CleanSpark’s own securities filing spells out what could go wrong. The company says it will need to raise substantial additional capital, and may take on significant additional indebtedness, to fund construction at Sandersville.
The filing also warns that missing the lease’s construction milestones could trigger rent abatements or termination of the agreement, and that the project depends on a third party’s performance as well as continued regulatory approval and electrical power availability. Whether the two five-year extension options ever get exercised is, by the company’s own account, not yet certain.
The $6.6 billion figure is the initial-term revenue, contingent on CleanSpark financing the buildout and delivering 175 MW on schedule.
CoinLaw’s Takeaway
The headline $6.6 billion figure works like a landlord’s rent roll, not a mining forecast. CleanSpark controls more than 1.8 GW of power, land, and data centers across the United States, and this single, still-unnamed tenant now holds a claim on a meaningful share of that footprint through the Sandersville lease and the Texas letter of intent combined.

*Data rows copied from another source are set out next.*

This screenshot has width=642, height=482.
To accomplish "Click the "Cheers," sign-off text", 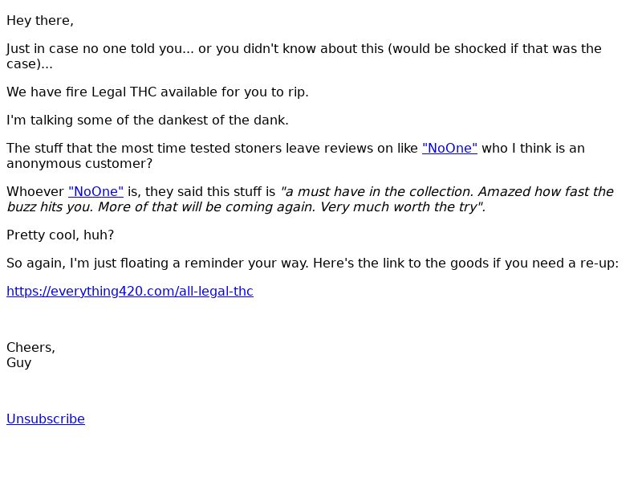I will (30, 348).
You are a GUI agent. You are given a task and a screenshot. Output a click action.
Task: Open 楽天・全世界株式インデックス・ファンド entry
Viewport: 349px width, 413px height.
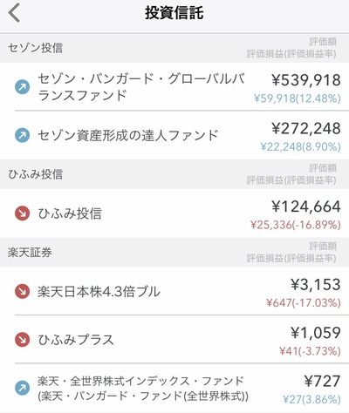pos(175,388)
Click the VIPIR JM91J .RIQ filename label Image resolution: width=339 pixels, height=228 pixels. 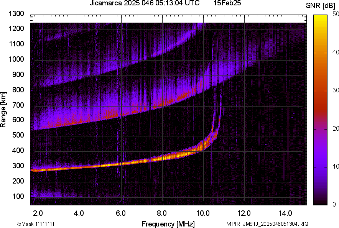coord(267,224)
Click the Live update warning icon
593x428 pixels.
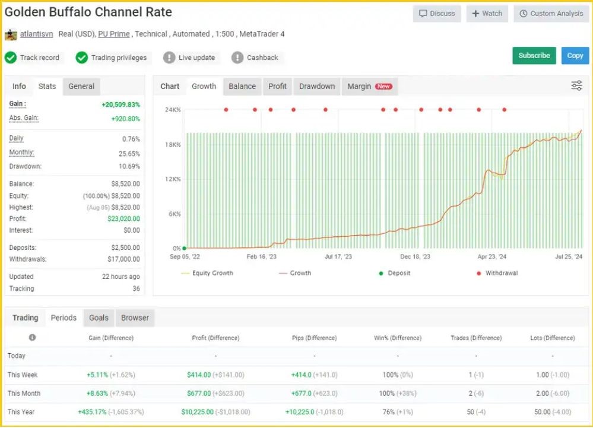coord(169,58)
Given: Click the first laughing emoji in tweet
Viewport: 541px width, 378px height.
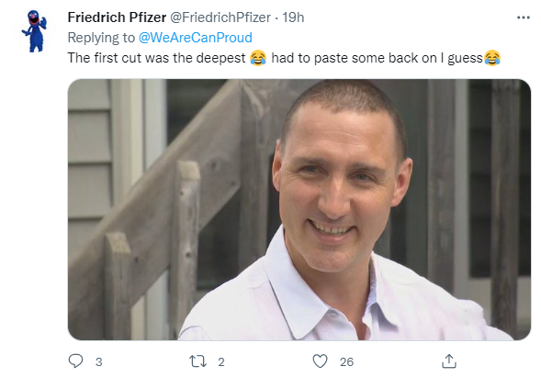Looking at the screenshot, I should [258, 58].
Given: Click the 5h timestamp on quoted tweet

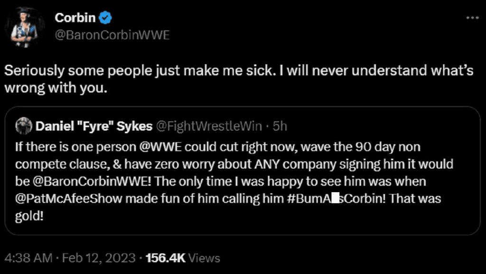Looking at the screenshot, I should tap(280, 126).
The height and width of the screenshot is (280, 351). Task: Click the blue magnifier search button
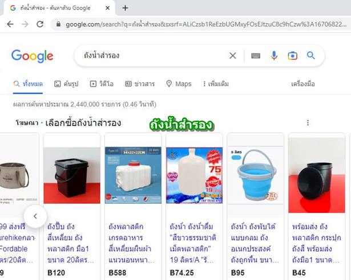[310, 55]
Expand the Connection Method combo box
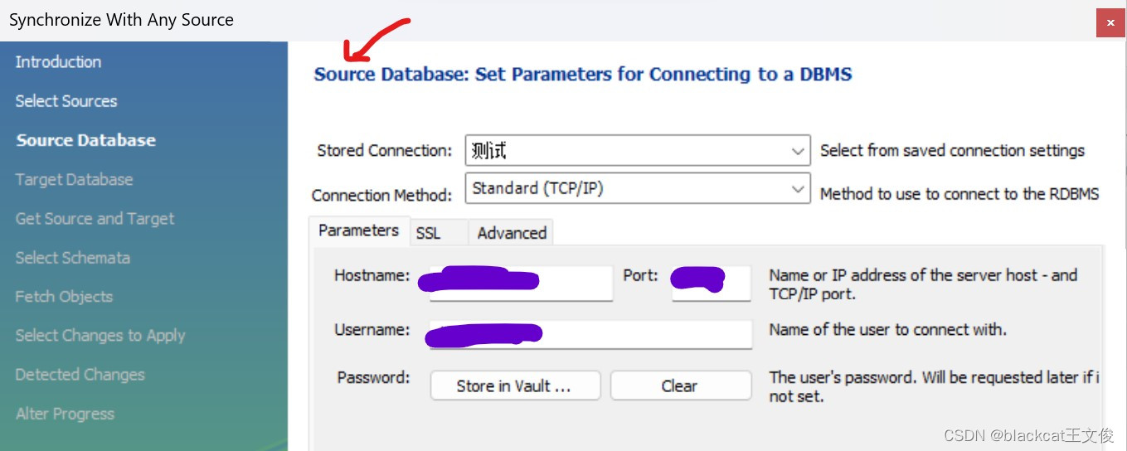Screen dimensions: 1127x451 coord(637,189)
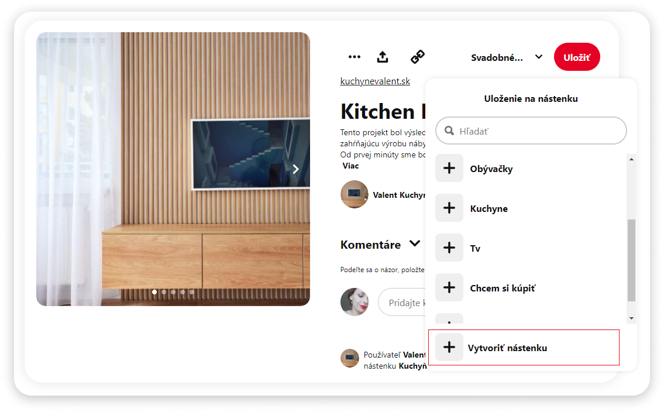664x412 pixels.
Task: Click the plus icon next to Kuchyne
Action: pos(449,208)
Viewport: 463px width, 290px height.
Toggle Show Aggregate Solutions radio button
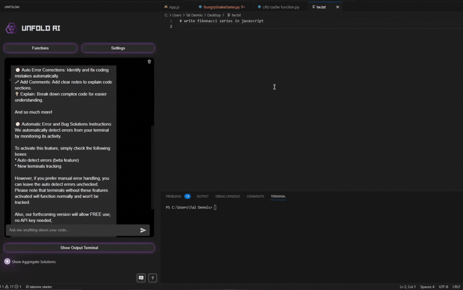[x=7, y=262]
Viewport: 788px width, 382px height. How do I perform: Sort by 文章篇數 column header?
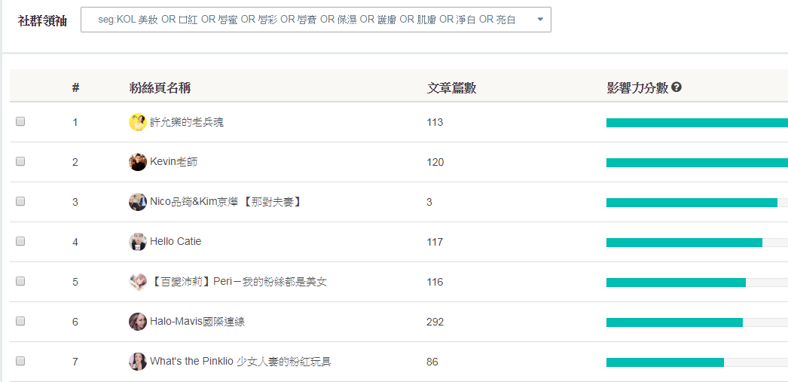click(x=451, y=88)
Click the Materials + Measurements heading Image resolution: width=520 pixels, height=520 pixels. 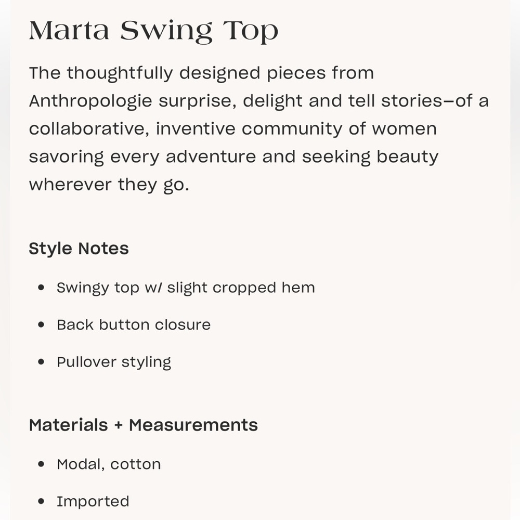point(144,425)
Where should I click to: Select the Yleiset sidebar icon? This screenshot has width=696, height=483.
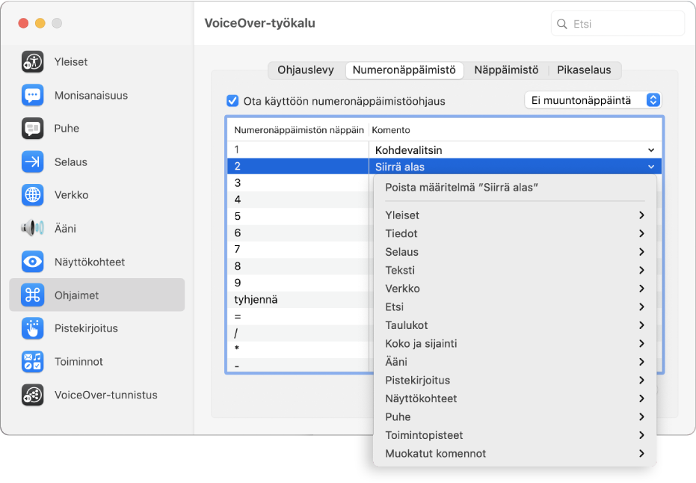coord(31,62)
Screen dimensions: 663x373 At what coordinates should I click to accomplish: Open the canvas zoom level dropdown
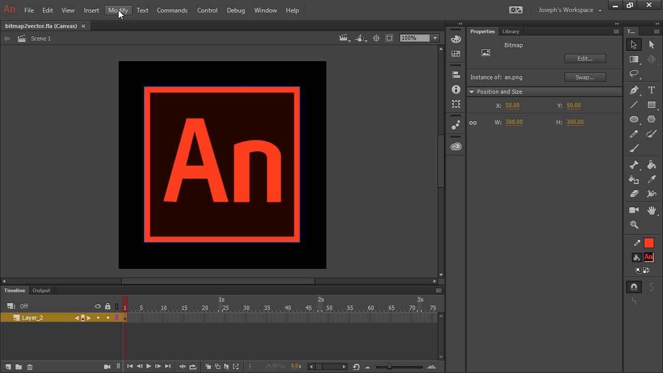tap(434, 38)
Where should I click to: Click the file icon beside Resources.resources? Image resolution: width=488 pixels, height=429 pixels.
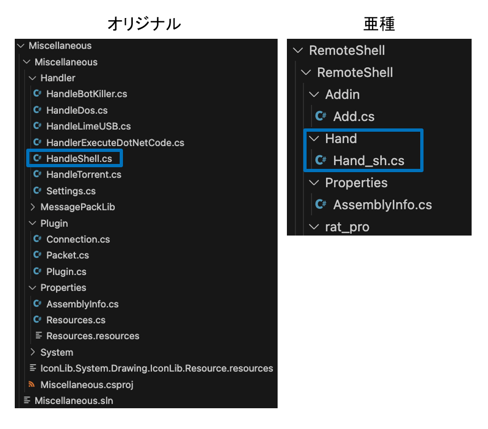click(39, 336)
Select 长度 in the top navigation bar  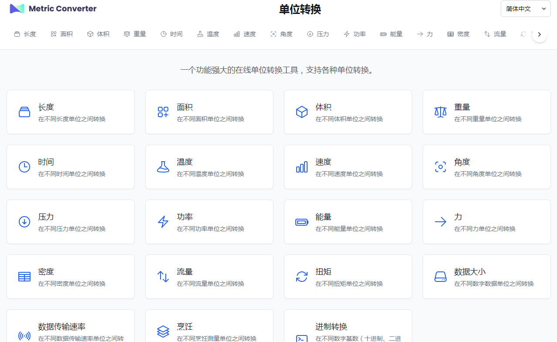coord(25,34)
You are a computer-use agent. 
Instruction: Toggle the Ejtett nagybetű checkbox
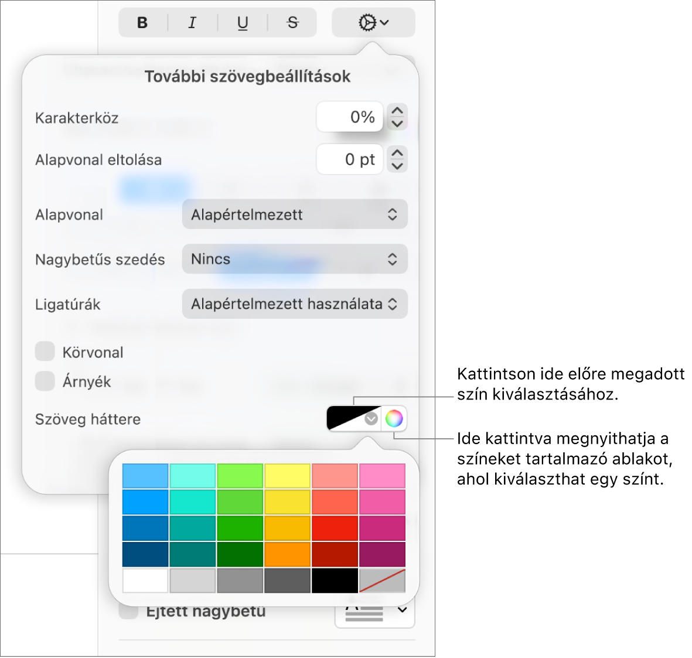point(128,612)
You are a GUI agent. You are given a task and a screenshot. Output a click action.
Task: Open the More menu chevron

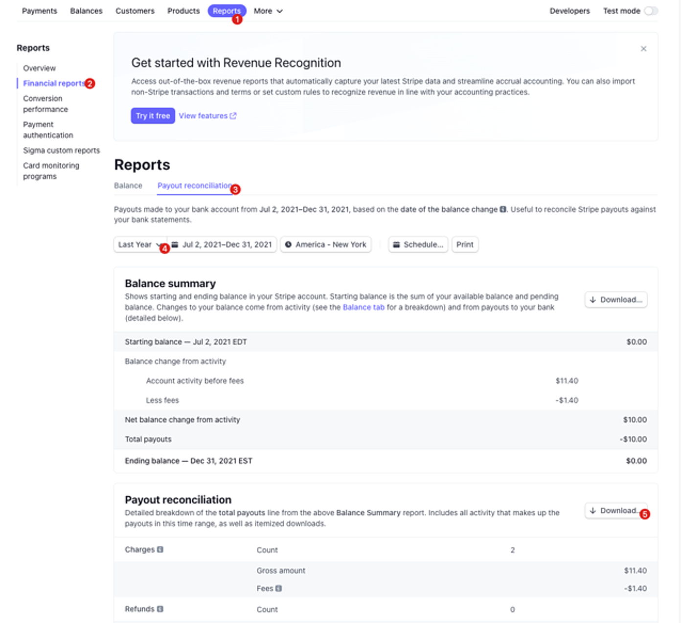[280, 11]
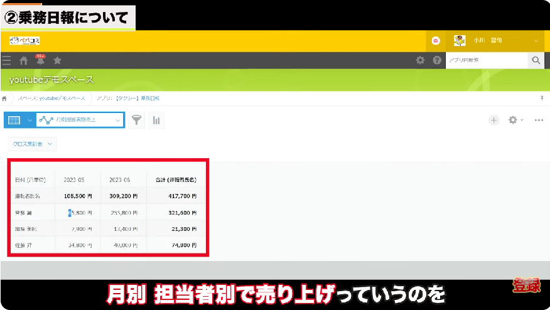Click the pin icon at breadcrumb right

(x=541, y=99)
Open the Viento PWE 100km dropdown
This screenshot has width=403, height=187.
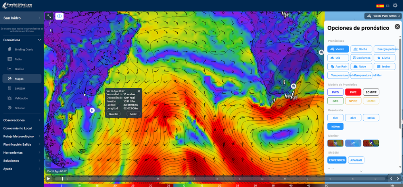383,16
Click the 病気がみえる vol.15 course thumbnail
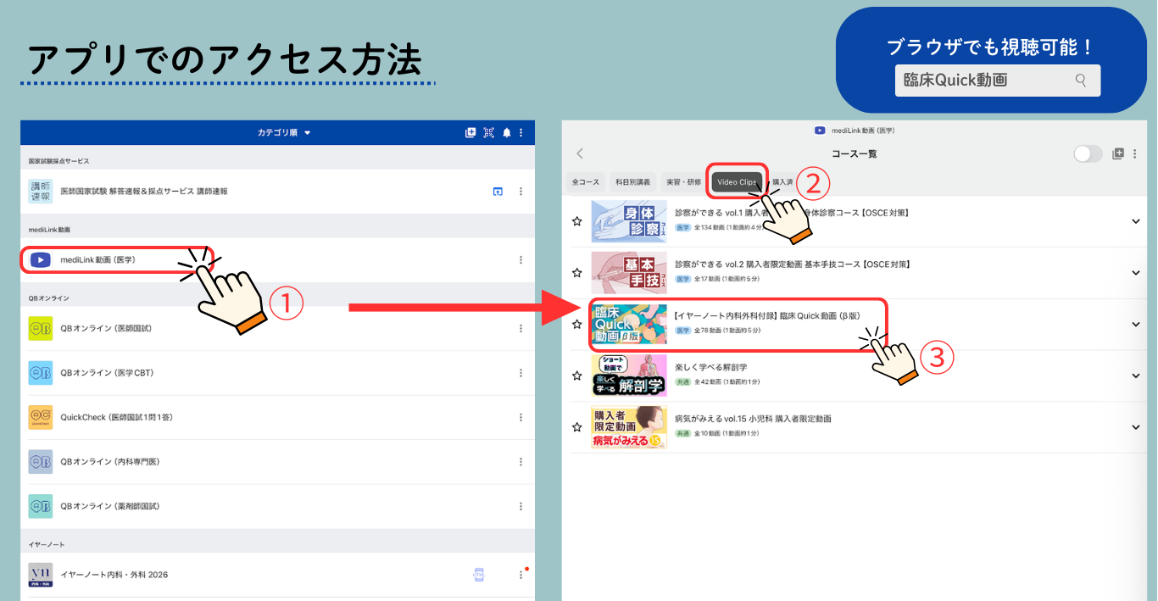The height and width of the screenshot is (601, 1158). pos(629,427)
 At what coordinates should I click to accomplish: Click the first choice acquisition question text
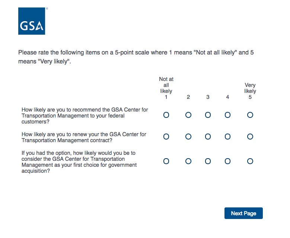[79, 162]
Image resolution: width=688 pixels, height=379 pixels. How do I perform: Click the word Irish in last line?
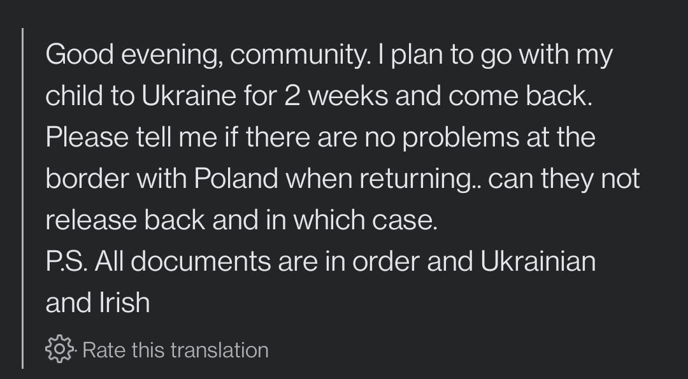click(x=125, y=303)
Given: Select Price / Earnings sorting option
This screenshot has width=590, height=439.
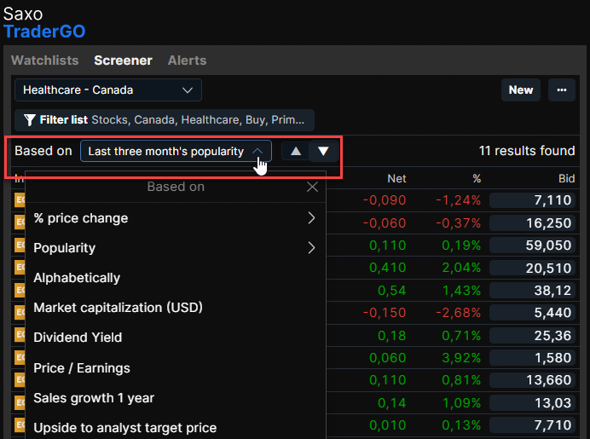Looking at the screenshot, I should [x=82, y=368].

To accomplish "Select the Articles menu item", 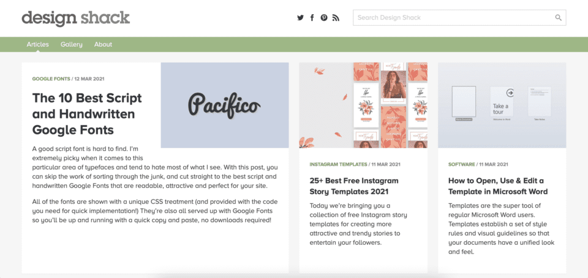I will tap(38, 44).
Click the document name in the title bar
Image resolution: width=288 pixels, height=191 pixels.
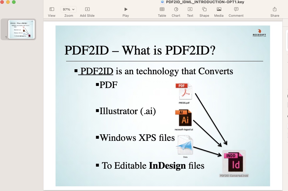coord(205,2)
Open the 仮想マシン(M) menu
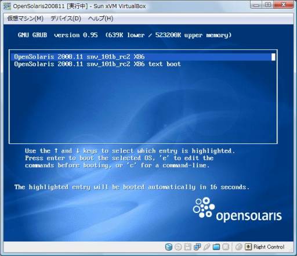 coord(26,19)
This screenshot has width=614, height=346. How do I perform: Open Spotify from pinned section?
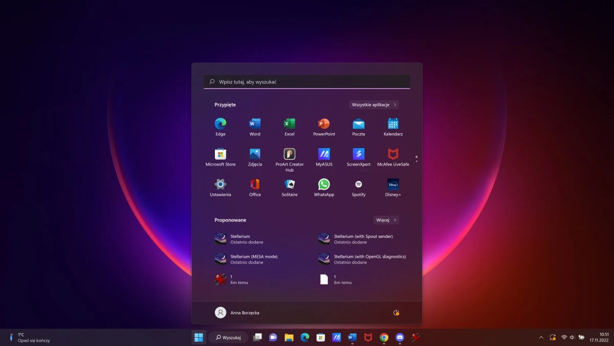tap(358, 187)

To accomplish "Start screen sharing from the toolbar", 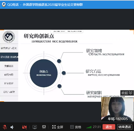I will tap(35, 127).
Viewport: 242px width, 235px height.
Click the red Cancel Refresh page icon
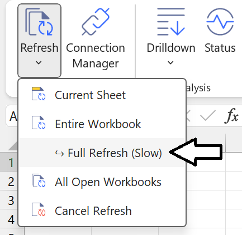[x=39, y=209]
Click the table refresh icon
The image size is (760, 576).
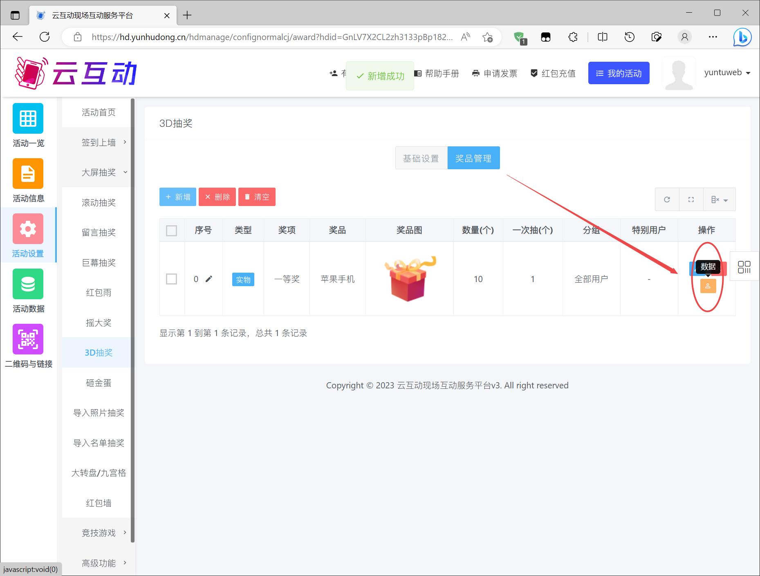pos(667,199)
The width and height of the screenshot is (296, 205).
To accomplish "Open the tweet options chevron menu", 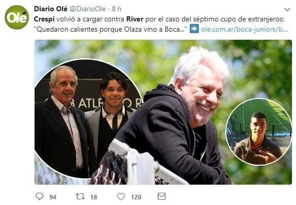I will tap(287, 10).
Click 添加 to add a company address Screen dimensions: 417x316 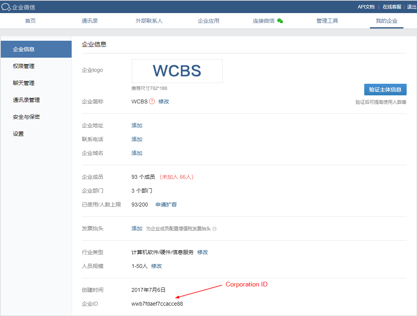(137, 125)
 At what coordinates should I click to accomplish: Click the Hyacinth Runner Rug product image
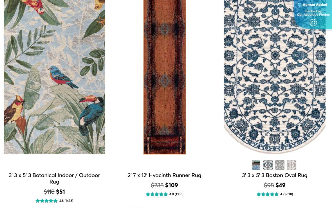(x=164, y=77)
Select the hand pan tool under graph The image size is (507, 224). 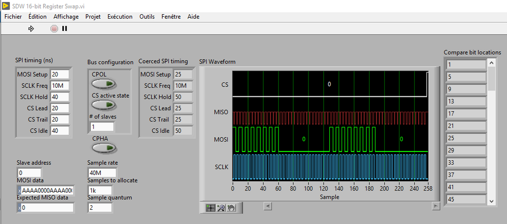click(231, 207)
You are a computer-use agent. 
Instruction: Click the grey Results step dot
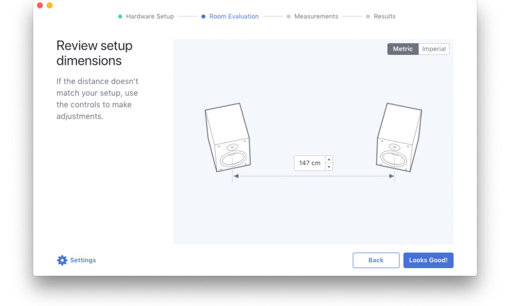click(368, 16)
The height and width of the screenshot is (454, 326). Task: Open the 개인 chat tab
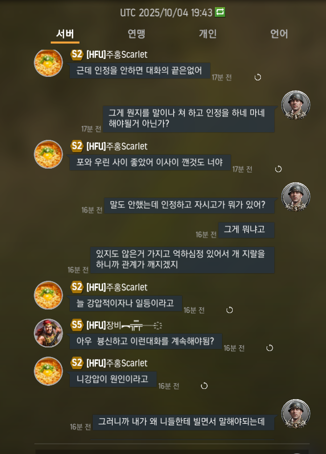208,34
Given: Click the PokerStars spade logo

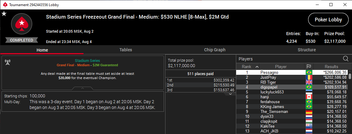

CleanSpark’s disclosed risk factors matter more than the headline figure. The still-unnamed tenant’s credit quality is what actually let CleanSpark price a 20-year commitment. Financing needs, construction milestones, and dependence on an outside builder are standard terms for a lease this size, and CleanSpark, unlike a diversified real-estate trust, carries them directly as construction moves toward delivery.